Metadata-Version: 2.4
Name: edstan
Version: 0.2.0
Summary: Streamlines the fitting of common Bayesian item response theory models using Stan
Author-email: "Daniel C. Furr" <danielcfurr@berkeley.edu>
License: MIT
Project-URL: Homepage, https://github.com/danielcfurr/edstan-python
Classifier: Programming Language :: Python :: 3
Classifier: License :: OSI Approved :: MIT License
Classifier: Operating System :: OS Independent
Requires-Python: >=3.8
Description-Content-Type: text/markdown

# edstan for Python

A python module that simplifies the fitting of common Bayesian item response theory models using Stan.

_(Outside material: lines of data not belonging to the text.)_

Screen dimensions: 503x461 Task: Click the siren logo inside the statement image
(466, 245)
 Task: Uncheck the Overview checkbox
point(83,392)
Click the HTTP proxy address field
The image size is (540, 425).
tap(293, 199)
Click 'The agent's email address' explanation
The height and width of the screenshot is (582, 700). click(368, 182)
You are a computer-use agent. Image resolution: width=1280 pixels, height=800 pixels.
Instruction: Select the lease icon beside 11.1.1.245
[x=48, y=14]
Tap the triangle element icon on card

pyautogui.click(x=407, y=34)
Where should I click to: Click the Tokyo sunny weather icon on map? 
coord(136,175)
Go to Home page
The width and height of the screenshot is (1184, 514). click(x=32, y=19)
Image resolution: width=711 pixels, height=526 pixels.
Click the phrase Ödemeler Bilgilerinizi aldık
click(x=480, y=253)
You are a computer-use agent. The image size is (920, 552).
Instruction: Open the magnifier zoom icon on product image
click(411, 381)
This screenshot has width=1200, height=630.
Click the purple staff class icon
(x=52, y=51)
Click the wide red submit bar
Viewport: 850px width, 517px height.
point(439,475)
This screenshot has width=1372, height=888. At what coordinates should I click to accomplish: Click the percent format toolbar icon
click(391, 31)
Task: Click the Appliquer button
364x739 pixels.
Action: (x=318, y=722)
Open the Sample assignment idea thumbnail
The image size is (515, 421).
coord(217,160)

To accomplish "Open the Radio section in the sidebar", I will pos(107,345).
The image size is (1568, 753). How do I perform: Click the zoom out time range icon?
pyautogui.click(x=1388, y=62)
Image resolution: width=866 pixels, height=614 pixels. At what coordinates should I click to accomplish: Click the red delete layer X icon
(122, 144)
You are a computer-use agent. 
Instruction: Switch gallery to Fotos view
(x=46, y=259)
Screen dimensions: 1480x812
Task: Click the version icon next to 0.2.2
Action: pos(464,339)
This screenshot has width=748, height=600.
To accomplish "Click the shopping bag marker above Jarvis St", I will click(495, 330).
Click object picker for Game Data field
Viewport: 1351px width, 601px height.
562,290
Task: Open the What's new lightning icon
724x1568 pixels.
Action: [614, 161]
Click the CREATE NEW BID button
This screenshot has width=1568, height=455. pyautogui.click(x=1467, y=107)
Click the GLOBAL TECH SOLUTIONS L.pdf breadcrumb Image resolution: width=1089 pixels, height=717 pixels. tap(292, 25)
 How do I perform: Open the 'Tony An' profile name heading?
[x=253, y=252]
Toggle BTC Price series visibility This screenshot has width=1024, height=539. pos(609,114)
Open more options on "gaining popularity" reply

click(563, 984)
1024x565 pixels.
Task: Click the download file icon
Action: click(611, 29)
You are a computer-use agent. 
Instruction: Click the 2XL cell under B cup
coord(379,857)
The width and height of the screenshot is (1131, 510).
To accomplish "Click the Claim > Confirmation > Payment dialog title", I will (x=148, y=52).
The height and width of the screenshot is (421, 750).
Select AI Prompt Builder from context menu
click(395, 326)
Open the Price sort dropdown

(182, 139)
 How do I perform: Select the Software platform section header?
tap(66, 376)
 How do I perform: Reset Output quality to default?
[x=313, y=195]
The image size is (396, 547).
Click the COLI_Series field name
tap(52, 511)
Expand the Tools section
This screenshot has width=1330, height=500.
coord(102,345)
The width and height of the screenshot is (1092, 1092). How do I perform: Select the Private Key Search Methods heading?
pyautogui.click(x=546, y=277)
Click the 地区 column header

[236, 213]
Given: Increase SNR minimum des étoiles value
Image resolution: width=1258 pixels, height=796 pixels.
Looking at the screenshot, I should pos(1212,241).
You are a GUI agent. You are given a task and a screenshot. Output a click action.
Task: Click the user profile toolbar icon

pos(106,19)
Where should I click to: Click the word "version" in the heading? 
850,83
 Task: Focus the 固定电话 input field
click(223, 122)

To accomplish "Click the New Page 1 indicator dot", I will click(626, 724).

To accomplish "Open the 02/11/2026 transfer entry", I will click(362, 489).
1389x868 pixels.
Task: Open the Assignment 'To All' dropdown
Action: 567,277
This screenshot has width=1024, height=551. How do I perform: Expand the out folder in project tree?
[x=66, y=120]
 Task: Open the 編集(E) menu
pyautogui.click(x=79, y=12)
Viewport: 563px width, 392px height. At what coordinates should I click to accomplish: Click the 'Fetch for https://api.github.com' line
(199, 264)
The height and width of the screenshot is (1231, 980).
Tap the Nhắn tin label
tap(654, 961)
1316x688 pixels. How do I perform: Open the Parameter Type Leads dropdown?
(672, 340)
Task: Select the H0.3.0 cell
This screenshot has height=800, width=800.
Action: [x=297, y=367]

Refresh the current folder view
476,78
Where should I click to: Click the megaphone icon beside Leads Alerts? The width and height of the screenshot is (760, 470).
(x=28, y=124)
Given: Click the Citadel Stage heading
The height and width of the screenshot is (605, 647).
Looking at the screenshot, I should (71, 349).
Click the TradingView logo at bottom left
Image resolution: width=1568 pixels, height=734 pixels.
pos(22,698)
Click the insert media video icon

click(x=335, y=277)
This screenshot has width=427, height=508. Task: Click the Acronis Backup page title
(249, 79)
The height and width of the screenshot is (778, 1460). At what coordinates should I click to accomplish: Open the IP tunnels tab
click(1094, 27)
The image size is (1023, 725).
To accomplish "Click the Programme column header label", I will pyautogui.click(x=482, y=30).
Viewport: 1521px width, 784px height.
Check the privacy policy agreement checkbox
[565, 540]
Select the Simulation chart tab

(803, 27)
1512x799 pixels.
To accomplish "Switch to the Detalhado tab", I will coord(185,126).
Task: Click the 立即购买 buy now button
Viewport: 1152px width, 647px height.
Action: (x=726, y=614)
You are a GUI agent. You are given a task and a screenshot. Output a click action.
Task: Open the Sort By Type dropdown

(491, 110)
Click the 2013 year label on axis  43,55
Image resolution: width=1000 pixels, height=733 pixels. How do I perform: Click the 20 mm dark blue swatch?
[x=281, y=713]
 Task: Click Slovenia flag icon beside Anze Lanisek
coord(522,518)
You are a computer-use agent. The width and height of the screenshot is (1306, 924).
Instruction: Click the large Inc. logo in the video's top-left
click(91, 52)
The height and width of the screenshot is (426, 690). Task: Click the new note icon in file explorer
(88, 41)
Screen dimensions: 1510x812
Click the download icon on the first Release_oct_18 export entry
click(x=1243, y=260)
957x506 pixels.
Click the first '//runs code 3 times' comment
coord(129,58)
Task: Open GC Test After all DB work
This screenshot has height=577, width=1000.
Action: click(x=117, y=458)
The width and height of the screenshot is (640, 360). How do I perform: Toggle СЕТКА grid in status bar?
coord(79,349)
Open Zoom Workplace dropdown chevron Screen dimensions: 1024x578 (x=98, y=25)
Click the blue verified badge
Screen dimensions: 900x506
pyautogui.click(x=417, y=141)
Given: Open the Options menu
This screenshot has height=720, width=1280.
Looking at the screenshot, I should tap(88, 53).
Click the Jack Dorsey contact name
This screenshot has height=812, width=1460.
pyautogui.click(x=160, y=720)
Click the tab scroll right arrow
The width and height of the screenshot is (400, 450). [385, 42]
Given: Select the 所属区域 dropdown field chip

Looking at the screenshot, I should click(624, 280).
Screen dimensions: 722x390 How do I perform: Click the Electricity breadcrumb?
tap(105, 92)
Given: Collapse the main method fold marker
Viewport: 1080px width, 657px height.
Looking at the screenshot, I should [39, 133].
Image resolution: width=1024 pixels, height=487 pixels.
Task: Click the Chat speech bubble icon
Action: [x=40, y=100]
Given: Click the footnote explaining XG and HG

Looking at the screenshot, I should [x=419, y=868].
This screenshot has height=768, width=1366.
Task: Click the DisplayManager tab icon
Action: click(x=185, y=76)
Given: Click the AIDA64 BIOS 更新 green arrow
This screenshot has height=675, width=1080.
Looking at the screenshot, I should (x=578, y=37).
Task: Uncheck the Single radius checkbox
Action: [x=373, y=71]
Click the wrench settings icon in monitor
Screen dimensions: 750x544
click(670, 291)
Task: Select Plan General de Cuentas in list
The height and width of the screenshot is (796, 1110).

It is compatible
with and extends the functionality of **pystan**.


Features

- Streamlined interface to common Bayesian item response models using Stan
- Models include: Rasch, two-parameter logistic, (generalized) rating scale, and (generalized) partial credit
- Posterior summaries tailored to item response models


Installation
------------

**edstan** depends on the successful installation of **pystan**, so please see the
[pystan installation guide](https://pystan.readthedocs.io/en/latest/installation.html).
Note that compatibility with Windows OS
[may be limited](https://pystan.readthedocs.io/en/latest/faq.html).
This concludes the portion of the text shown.